■ Data shown:
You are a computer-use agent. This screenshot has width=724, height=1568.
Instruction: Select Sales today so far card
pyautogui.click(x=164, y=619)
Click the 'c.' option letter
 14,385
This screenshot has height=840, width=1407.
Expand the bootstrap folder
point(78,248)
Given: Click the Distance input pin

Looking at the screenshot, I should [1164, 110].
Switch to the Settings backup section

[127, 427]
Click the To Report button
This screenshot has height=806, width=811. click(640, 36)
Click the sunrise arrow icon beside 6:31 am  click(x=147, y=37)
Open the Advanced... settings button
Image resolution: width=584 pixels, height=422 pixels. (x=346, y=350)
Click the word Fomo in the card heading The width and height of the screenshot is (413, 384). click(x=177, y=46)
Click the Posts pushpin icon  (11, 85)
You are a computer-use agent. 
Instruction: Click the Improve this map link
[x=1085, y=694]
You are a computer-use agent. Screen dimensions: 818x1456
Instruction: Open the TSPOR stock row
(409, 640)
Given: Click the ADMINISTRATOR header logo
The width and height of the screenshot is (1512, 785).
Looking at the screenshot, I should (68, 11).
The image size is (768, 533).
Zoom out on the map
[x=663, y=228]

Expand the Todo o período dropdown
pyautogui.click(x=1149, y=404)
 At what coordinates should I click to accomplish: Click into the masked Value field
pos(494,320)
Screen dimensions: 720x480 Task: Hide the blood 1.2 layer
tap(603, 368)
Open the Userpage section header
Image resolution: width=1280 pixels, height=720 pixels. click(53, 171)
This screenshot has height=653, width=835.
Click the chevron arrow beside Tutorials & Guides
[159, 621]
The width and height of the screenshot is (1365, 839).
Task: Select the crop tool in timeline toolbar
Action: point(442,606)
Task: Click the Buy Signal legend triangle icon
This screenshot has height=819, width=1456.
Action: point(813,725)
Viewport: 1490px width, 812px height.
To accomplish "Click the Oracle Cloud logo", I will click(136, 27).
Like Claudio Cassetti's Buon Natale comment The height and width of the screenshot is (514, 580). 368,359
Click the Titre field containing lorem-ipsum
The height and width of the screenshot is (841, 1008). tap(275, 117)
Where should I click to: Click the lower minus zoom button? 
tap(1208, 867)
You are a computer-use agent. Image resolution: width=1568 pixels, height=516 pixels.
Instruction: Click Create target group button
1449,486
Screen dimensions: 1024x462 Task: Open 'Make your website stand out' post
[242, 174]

■ Exercise prompt:
Reproduce the rows above word for word, starting at the very first line and stopping after the line that contains "This screenshot has height=806, width=811.".

■ Expected answer:
You are a computer-use agent. This screenshot has width=724, height=1568.
Instruction: Select Sales today so far card
pyautogui.click(x=164, y=619)
Click the 'c.' option letter
 14,385
This screenshot has height=840, width=1407.
Expand the bootstrap folder
point(78,248)
Given: Click the Distance input pin

Looking at the screenshot, I should [1164, 110].
Switch to the Settings backup section

[127, 427]
Click the To Report button
This screenshot has height=806, width=811. click(640, 36)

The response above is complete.